Further, the phased array antenna 100 may comprise a
splitter/combiner network 108 for a transmit/receive signal.
[0064] As shown in FIG. 3, the radiating elements 106_1 to 106_m
cover and couple to one or multiple of the steerable elements 104_1
to 104_n. This is done for the purpose of defining the geometrical
source location (defined by the location and geometry of the
radiating element 106_1 to 106_m) of each radiated wave
independently of the location of the steerable element(s) connected
to the radiating element. By doing so, the original problem of
finding a suitable phase (and optional amplitude) setting for each
steerable element at the location of this steerable (and radiating)
element transforms into the problem of finding a suitable effective
phase (and optional amplitude) setting for each group of steerable
elements. Embodiments provides additional flexibility with regard
to the placement of the radiating elements and thus the location of
each radiated wave.
[0065] Besides de-coupling of the locations of the steerable and
radiating element, embodiments allow variation in the number of
steerable elements 104_1 to 104_n connected to each radiating
element 106_1 to 106_m and the arrangement of the steerable
elements 104_1 to 104_n along the wave-propagating (feed) structure
102. Each of these steerable elements may implement a phase
shifter, i.e. variable delay. Moreover, depending on the location
of the steerable elements relative to the propagating wave, "early"
or "late" versions of the propagating wave may be coupled into the
radiating element. This provides a second degree of freedom in
controlling the phase (and optional amplitude) of each radiated
wave, as "early" or "late" versions of the propagating wave
represent different phase-shifted versions of the same signal.
[0066] The coupling structure can be implemented in different ways.
Each leaky-wave structure or each structure supporting waves that
can be considered leaky waves can serve as feed structure 102. This
includes, but is not restricted to, slotted waveguides with a
longitudinal slot (cf. FIG. 4), slotted waveguides with
periodically or non-periodically repeated, alternating slots (cf.
FIG. 5), slotted waveguides with periodically or non-periodically
repeated slots of a certain shape (cf. FIG. 6), microstrip-type
periodically or non-periodically loaded transmission lines (cf.
FIG. 7), among others.
[0067] In detail, FIG. 4 shows an illustrative, perspective view of
an implementation of the feed structure 102 as waveguide with an
aperture 110. The aperture (coupling point) is adapted to couple
out a portion 112' of the electromagnetic wave (e.g., excitation
signal) 112 guided by the waveguide. In FIG. 4, the aperture is
implemented as longitudinal slot. In other words, FIG. 4 shows a
drawing of a slotted waveguide 102 with a longitudinal slot 110
aligned with propagation direction of the guided wave 112.

▸ Task instructions: Edit the phased array antenna passage between "[0064] As shown" and "steerable (and radiating)", inclusive, so that "geometrical" becomes "spatial". The items have nothing to do with the phased array antenna passage.

▸ Data:
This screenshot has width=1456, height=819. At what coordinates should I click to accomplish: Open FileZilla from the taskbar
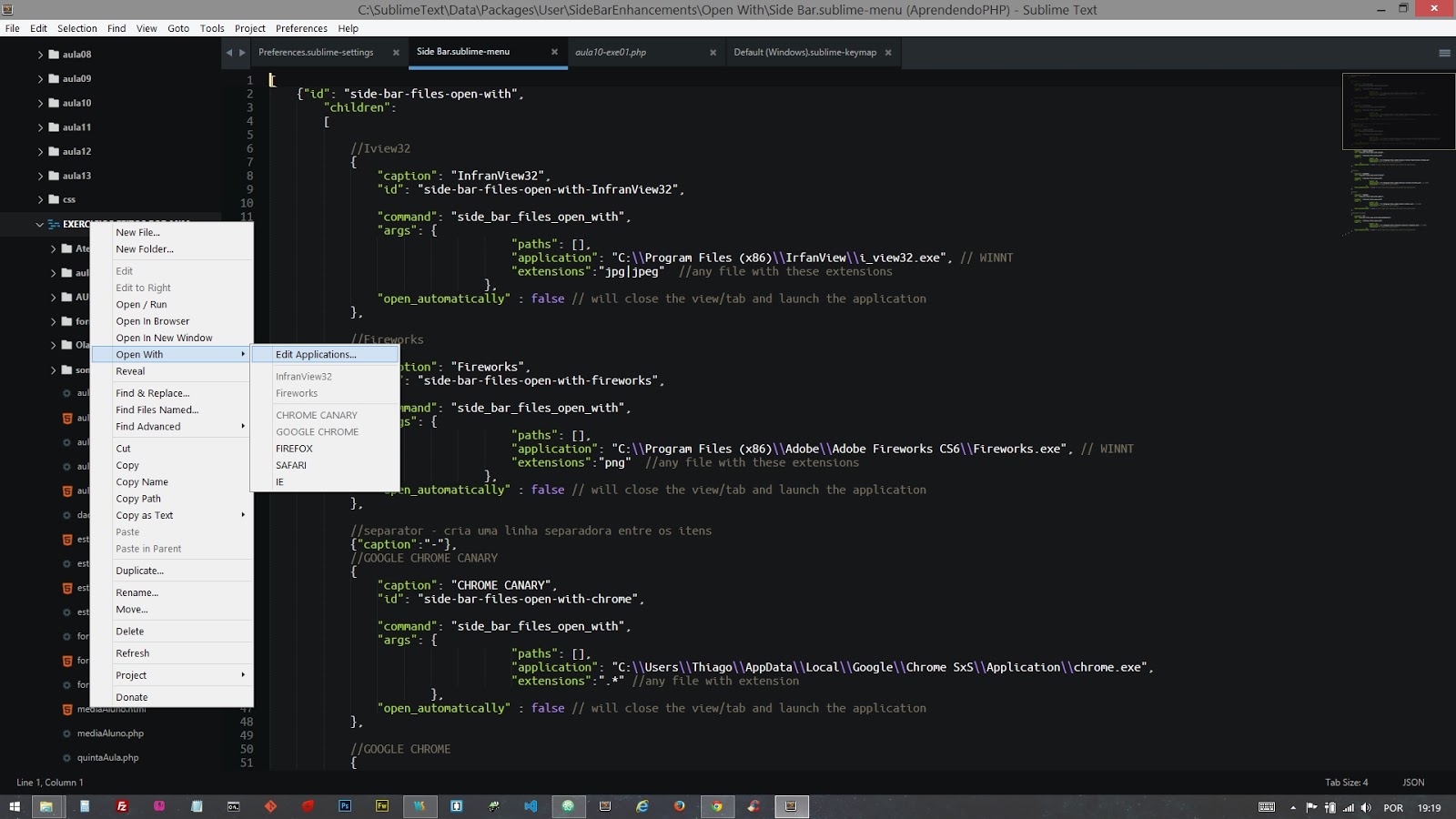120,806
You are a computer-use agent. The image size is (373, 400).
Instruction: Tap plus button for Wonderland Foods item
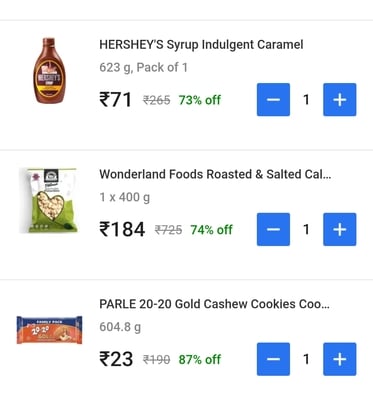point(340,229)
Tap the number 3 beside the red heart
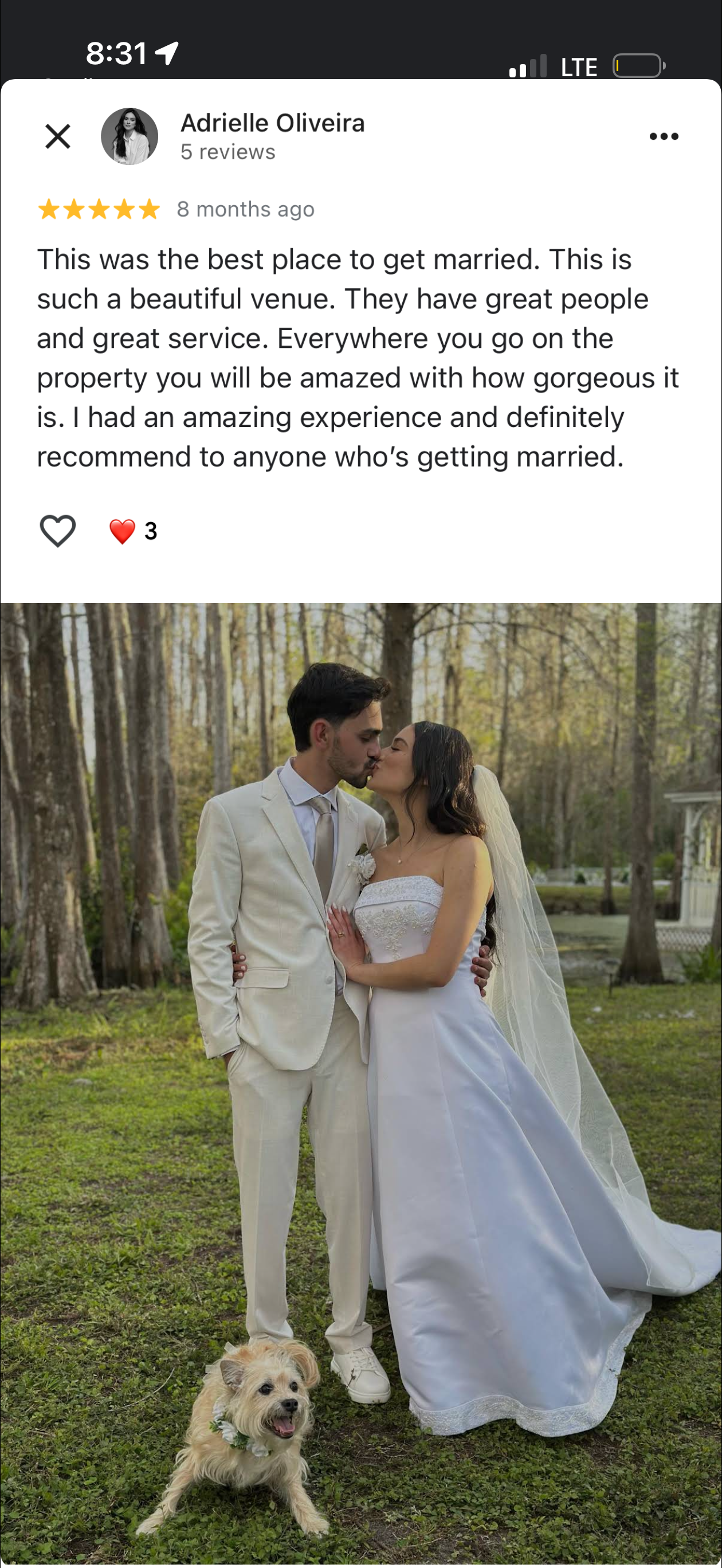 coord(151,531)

* * *

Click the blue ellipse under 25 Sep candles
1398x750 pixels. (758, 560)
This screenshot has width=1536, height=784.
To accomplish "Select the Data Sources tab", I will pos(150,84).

▸ Full solution:
[0064] As shown in FIG. 3, the radiating elements 106_1 to 106_m
cover and couple to one or multiple of the steerable elements 104_1
to 104_n. This is done for the purpose of defining the spatial
source location (defined by the location and geometry of the
radiating element 106_1 to 106_m) of each radiated wave
independently of the location of the steerable element(s) connected
to the radiating element. By doing so, the original problem of
finding a suitable phase (and optional amplitude) setting for each
steerable element at the location of this steerable (and radiating)